Azure is now available in over 140 countries and offers customers more than 60 datacenter regions worldwide (and growing) from which to choose. These Azure regions provide customers with the benefits of data residency and latency optimization and may enable regional compliance.
We understand that with Azure’s over 200 services, advances in architecture, and data protection promises, there are a lot of options available to customers. To help you make the right decisions, we have summarized the answers to your questions on Azure regions, data residency, data access, and retention. Download the white paper, Enabling Data Residency and Data Protection in Azure Regions to learn more.
When customers move workloads to Azure, they face a number of choices, such as datacenter regions, high availability (HA) and disaster recovery (DR) architecture, and encryption models. To make the right decisions, customer need to consider both technical and regulatory requirements. To optimize latency, customers should determine the appropriate region based on the location of their users or customer base.
For regulatory compliance considerations, data residency considerations may support or even mandate the physical locations where data can be stored, and how and when it can be transferred internationally. These regulations can differ significantly depending on jurisdiction. Azure’s regions and service features provide customers with different avenues so they can select and limit data residency and data access. This enables customers in regulated industries to successfully run mission-critical workloads in the cloud and leverage all the advantages of the Microsoft hyperscale cloud.
The purpose of the white paper is to give customer-specific guidance in navigating these decisions, including:
Understanding Azure’s regional infrastructure, including high availability, availability zones, disaster recovery, latency, and service availability considerations, and how to make optimal architecture decisions.
Data residency assurances and how customers can control data residency. Most Azure services are deployed regionally and enable the customer to specify the region into which the service will be deployed and control where the customer data will be stored. Certain services and regions have some exceptions and limitations to these rules, which are outlined fully in the white paper.
Data access to telemetry data, including elevated access for support data, and how customers can manage data access. The collection and use of telemetry and support data issues has raised questions from some of our customers, and the white paper provides detailed answers.

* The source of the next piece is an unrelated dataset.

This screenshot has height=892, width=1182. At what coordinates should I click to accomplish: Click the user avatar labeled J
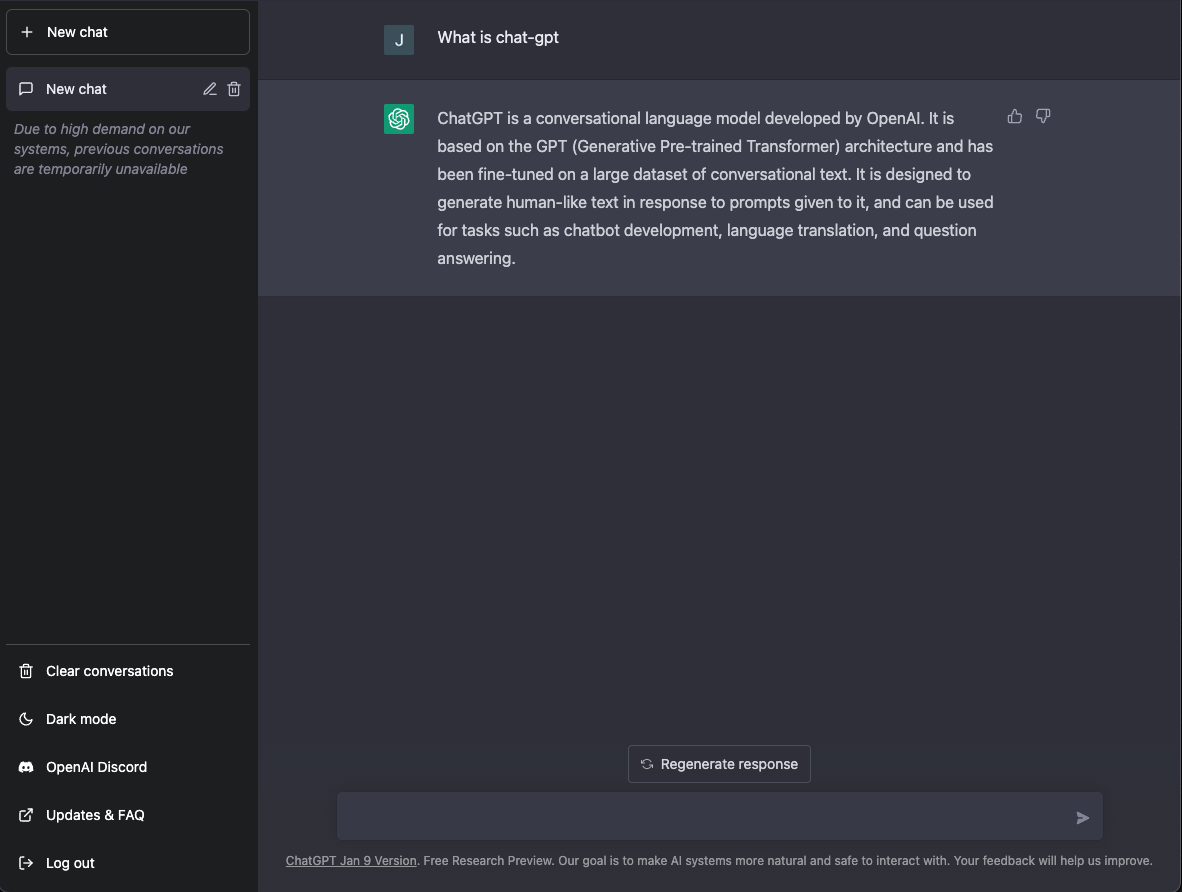(x=399, y=40)
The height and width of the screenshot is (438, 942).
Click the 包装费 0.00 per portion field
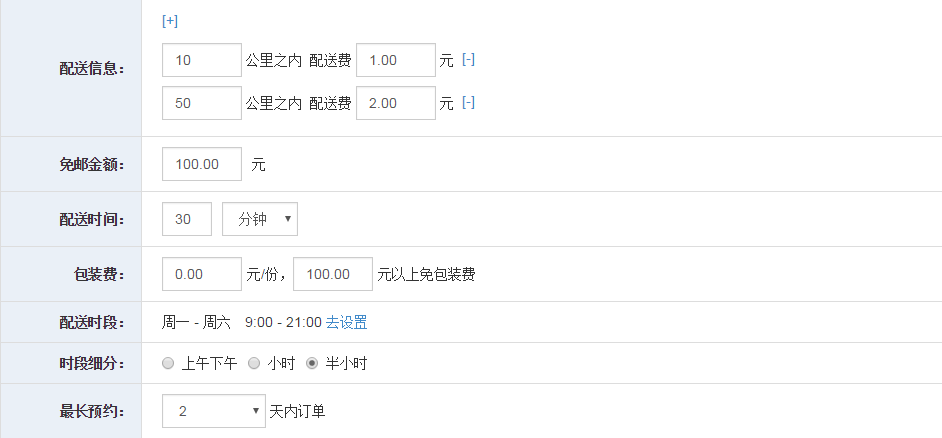[x=202, y=274]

How Microsoft protects customer data from unauthorized access and how Microsoft handles government requests, including implications of the Cloud ACT. Customers have asked us for specific details about when Microsoft engineers may access data and how we respond to government requests for data. The white paper provides clarity.
Tools customers can use to protect from unauthorized and authorized data access. Customers have a wealth of tools available to restrict, protect, and encrypt data at rest, in transit, and in some cases, in use.
Data retention and deletion. The white paper details Microsoft’s policies and practices for the retention and disposal of customer data.
We appreciate all of the feedback and questions we have received from customers regarding data residency and data protection in recent months, and we will continue to strive to provide you the most complete and current answers we can, so expect this white paper to be updated in the future.